Von Tischbein bis Beuys

In Vorbereitung auf die 1. Kasseler Museumsnacht am 11. September stellen wir die Ausstellungsorte vor. Heute werfen wir einen Blick in die Neue Galerie.

Es gibt nur wenige Museen, in denen so drastisch vorgeführt wird, welche gewaltigen Sprünge die Kunst im Laufe der letzten zweihundert Jahren gemacht hat, wie in der Neuen Galerie. Da kann man Spuren höfischer Malerei erahnen, kann sich von den Malern der Romantik und des Biedermeier verzaubern lassen, kann die Realisten und Impressionisten studieren und findet sich plötzlich zwischen ungegenständlicher Malerei und Installationen wieder, die Bildvorstellungen in den Raum übertragen.

Bis zum Frühjahr nächsten Jahres ist das Angebot noch komplexer: Weil die Gemäldegalerie in Schloß Wilhelmshöhe umgebaut wird, haben in drei Oberlichtsälen der Neuen Galerie die flämischen und niederländischen Meisterwerke von Rembrandt, Rubens, Hals, van Dyck, Jordaens und anderen ihren Platz gefunden. So birgt die Neue Galerie, die ihrem Konzept nach vom ausgehenden 18. Jahrhundert in die Moderne weist, vorübergehend in ihrem Inneren eine Schatztruhe mit vielen international geschätzten Hauptwerken des Kasseler Gemäldebestandes.

Als 1974 die Gemäldegalerie in Wilhelmshöhe und zwei Jahre später die Neue Galerie eröffnet wurden, mochte die Trennlinie, die den Schnitt zwischen beiden Sammlungen in der Zeit nach 1750 vollzog, willkürlich erscheinen. Dennoch geht das Konzept schlüssig auf, so daß der Hofmaler Johann Heinrich Tischbein und der Aktionskünstler Joseph Beuys schon gemeinsam in die Neue Galerie gehören.

Der Schlüssel dazu ist die Tatsache, daß Tischbein 1777 zum ersten Direktor der Kasseler Akademie bestellt wurde und die Bestände der Neuen Galerie zu einem wichtigen Teil die Werke der Künstler enthalten, die Absolventen oder Professoren der Akademie und späteren Kunsthochschule waren. Und da auch die documenta weitgehend das Geschöpf des Akademie-Professors Arnold Bode ist, liegt es im Sinne der Tradition, daß die Neue Galerie seit 1982 systematisch Werke von documenta-Künstlern ankauft.

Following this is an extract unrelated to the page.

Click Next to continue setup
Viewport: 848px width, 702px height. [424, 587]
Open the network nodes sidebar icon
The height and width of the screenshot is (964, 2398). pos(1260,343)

Ein schöner Nebeneffekt dieser Sammlungspolitik ist, daß durch den documenta-Bezug die Internationalität der Bestände gesichert wird.

Die Neue Galerie gehört zu den Staatlichen Museen Kassel. Innerhalb dieses großen Komplexes nimmt sie eine Sonderstellung ein, weil in ihrer Sammlung die Kunstbestände der Stadt und des Landes vereinigt sind. Die Tatsache, daß sich die Stadt um die Pflege ihres Kunstbesitzes nicht zu kümmern braucht, hat zu der vertraglichen Vereinbarung geführt, daß sie jährlich den entscheidenden Teil der Ankaufsmittel bereitstellt.

Den ersten Schwerpunkt bilden in der Neuen Galerie die Gemälde der Tischbein-Malerfamilie und aus deren Umfeld. Daneben sind die Malerschulen München, Düsseldorf und Kassel gut vertreten – sowie Einzelpersönlichkeiten des frühen 19. Jahrhunderts. Bedeutsam werden die Bestände, wenn es um die Spiegelung des deutschen (Neo-)Impressionismus und Expressionismus und der Willingshäuser Malerkolonie geht. Und internationale Beachtung verdient die Sammlung mit der Kunst seit 1960. Ankäufe aus abgewanderten Leihgabenkomplexen (allen voran der Beuys- Raum) und documenta-Erwerbungen konnten zur Profilierung verhelfen. Dr. Marianne Heinz, die Leiterin der Neuen Galerie, legt den besonderen Akzent auf die ungegenständliche (konkrete) Malerei. Nicht vergessen wird aber auch die Dokumentation der regionalen Szene.